= Beginning of Section =

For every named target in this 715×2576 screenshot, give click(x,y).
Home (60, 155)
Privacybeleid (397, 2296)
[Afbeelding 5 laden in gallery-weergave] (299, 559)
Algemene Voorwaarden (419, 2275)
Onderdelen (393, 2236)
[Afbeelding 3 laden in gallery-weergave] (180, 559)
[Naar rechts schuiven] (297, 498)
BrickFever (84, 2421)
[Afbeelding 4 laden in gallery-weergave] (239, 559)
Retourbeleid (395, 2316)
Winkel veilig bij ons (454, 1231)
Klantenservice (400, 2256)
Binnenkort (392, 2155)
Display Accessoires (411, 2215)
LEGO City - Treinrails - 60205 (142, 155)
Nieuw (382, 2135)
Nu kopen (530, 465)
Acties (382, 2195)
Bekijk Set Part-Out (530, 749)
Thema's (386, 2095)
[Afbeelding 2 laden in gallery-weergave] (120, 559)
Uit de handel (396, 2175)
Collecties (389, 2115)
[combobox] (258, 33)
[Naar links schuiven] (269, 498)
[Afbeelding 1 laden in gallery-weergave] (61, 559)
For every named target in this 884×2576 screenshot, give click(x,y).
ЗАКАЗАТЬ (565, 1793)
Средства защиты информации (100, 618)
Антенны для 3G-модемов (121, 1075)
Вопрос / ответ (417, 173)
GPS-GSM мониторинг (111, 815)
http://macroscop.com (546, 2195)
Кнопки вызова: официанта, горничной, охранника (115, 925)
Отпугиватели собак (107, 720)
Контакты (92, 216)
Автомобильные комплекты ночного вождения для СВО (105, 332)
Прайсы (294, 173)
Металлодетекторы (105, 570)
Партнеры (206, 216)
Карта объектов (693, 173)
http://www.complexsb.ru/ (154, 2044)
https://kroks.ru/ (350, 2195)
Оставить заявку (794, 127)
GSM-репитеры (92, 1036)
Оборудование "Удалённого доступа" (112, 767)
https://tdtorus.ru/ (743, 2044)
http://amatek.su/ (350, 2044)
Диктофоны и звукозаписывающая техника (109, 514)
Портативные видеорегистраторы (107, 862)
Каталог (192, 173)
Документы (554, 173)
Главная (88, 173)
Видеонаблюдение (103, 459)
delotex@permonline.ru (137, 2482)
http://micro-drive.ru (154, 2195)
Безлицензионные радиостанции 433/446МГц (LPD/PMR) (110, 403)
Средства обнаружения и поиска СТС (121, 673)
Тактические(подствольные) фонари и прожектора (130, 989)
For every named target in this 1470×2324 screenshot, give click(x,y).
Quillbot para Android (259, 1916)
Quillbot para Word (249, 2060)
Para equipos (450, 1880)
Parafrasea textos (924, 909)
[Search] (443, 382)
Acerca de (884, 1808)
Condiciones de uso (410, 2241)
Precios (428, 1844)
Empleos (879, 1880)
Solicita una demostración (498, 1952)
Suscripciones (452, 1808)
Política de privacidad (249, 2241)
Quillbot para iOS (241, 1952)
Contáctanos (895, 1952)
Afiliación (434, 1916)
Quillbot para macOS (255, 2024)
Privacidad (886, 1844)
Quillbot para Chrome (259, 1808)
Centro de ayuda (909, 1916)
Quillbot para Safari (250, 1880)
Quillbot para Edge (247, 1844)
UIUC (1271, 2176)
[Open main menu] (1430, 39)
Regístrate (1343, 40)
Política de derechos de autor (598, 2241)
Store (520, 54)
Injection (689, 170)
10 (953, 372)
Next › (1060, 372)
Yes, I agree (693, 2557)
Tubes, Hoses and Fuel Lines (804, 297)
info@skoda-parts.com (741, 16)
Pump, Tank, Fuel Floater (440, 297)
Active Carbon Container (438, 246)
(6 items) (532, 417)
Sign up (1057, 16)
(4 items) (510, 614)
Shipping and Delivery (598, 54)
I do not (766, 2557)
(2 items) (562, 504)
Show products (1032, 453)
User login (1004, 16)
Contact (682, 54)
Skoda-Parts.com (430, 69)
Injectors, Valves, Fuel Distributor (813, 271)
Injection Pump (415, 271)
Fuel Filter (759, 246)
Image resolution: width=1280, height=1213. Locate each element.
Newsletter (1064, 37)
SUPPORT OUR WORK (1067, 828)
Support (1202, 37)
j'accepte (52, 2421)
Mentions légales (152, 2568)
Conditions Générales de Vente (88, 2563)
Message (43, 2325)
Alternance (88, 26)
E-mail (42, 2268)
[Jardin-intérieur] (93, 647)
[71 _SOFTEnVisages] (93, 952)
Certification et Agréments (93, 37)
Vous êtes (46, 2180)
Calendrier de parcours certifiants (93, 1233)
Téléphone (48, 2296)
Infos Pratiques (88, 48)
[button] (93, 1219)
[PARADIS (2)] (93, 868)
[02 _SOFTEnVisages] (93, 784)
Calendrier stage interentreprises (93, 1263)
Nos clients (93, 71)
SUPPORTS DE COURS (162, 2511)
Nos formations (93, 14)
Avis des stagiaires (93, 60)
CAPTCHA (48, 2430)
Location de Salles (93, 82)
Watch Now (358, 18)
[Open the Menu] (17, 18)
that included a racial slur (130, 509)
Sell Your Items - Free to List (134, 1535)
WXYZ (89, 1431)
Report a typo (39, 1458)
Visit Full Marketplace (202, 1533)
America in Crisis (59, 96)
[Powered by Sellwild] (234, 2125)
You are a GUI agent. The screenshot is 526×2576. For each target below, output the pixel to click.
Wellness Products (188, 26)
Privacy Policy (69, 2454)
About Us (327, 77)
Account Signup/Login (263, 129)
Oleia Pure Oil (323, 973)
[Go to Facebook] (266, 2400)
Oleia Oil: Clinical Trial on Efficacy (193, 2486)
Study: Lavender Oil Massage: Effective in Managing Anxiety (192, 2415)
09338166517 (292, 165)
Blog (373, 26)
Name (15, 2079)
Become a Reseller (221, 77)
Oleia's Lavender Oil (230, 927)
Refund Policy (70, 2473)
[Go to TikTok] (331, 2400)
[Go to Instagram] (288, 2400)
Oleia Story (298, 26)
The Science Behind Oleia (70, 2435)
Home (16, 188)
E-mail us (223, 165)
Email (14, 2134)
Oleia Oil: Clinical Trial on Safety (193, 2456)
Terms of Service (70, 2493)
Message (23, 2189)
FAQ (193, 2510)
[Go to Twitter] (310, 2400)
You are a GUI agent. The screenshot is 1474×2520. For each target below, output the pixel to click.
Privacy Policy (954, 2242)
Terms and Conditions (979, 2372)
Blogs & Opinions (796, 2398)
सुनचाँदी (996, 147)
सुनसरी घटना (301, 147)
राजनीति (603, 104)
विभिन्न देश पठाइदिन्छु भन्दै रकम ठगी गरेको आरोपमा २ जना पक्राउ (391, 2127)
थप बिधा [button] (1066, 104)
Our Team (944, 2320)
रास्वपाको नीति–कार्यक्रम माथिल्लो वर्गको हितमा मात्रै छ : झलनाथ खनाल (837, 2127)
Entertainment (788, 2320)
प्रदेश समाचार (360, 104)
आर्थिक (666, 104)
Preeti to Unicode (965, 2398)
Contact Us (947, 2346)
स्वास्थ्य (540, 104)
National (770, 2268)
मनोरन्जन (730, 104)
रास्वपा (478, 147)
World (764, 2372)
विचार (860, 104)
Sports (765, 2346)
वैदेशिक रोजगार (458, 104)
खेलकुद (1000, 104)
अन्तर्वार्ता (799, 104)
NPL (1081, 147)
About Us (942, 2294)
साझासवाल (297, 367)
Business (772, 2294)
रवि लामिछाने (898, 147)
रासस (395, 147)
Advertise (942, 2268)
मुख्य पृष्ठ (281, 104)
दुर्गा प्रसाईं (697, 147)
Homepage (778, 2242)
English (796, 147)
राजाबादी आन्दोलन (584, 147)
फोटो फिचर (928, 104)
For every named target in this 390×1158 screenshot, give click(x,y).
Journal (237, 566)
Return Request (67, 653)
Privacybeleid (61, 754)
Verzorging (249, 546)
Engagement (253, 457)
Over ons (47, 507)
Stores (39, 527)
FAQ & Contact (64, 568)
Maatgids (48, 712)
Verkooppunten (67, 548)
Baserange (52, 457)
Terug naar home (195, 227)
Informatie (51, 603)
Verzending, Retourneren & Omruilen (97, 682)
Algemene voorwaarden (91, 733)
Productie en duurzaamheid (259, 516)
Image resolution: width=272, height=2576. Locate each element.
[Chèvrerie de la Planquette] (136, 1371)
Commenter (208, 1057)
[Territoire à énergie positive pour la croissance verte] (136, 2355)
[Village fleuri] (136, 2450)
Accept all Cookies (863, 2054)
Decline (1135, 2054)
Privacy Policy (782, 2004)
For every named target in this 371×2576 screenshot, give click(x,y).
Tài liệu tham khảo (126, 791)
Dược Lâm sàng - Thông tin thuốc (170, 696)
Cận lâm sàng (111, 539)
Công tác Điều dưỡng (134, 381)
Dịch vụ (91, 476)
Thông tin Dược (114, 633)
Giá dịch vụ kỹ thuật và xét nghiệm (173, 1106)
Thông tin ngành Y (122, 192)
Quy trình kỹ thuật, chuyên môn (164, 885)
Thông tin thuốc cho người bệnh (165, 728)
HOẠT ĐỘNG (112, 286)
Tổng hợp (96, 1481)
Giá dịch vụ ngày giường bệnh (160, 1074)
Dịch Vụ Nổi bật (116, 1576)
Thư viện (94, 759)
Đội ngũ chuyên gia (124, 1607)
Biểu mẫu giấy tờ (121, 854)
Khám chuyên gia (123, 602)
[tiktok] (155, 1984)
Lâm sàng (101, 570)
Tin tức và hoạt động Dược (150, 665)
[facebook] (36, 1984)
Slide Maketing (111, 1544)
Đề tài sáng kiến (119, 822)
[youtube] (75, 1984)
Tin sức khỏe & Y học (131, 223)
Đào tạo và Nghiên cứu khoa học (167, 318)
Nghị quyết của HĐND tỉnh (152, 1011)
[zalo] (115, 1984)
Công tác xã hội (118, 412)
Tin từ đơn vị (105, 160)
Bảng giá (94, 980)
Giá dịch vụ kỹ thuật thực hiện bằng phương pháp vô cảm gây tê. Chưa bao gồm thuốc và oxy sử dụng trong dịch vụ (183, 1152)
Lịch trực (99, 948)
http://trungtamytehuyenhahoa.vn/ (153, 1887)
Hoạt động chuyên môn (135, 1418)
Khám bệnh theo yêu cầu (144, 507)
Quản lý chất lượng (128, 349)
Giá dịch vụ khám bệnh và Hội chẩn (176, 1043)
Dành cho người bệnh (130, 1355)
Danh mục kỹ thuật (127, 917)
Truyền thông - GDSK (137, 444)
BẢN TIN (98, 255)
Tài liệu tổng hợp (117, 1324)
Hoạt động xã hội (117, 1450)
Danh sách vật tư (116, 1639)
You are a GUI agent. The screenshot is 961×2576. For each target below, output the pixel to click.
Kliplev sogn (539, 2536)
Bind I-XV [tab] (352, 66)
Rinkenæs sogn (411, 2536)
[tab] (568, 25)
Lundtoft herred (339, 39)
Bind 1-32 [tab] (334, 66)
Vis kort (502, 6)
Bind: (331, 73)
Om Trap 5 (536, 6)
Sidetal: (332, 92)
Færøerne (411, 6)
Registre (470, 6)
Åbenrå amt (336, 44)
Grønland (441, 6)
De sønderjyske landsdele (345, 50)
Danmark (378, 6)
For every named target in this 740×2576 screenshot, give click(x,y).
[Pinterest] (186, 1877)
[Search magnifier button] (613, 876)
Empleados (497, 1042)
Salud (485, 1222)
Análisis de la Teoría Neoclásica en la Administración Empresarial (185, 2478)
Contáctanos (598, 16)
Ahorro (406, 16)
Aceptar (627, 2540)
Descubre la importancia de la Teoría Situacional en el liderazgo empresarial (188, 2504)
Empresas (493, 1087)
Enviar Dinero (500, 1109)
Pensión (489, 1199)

= End of Section =

Assigned task:
Which lines above run from the one containing "Acerca de (884, 1808)" down to the one containing "Skoda-Parts.com (430, 69)"? Repeat exactly those, both ends included, and nothing else.

Task output:
Acerca de (884, 1808)
Condiciones de uso (410, 2241)
Precios (428, 1844)
Empleos (879, 1880)
Solicita una demostración (498, 1952)
Suscripciones (452, 1808)
Política de privacidad (249, 2241)
Quillbot para iOS (241, 1952)
Contáctanos (895, 1952)
Afiliación (434, 1916)
Quillbot para macOS (255, 2024)
Privacidad (886, 1844)
Quillbot para Chrome (259, 1808)
Centro de ayuda (909, 1916)
Quillbot para Safari (250, 1880)
Quillbot para Edge (247, 1844)
UIUC (1271, 2176)
[Open main menu] (1430, 39)
Regístrate (1343, 40)
Política de derechos de autor (598, 2241)
Store (520, 54)
Injection (689, 170)
10 (953, 372)
Next › (1060, 372)
Yes, I agree (693, 2557)
Tubes, Hoses and Fuel Lines (804, 297)
info@skoda-parts.com (741, 16)
Pump, Tank, Fuel Floater (440, 297)
Active Carbon Container (438, 246)
(6 items) (532, 417)
Sign up (1057, 16)
(4 items) (510, 614)
Shipping and Delivery (598, 54)
I do not (766, 2557)
(2 items) (562, 504)
Show products (1032, 453)
User login (1004, 16)
Contact (682, 54)
Skoda-Parts.com (430, 69)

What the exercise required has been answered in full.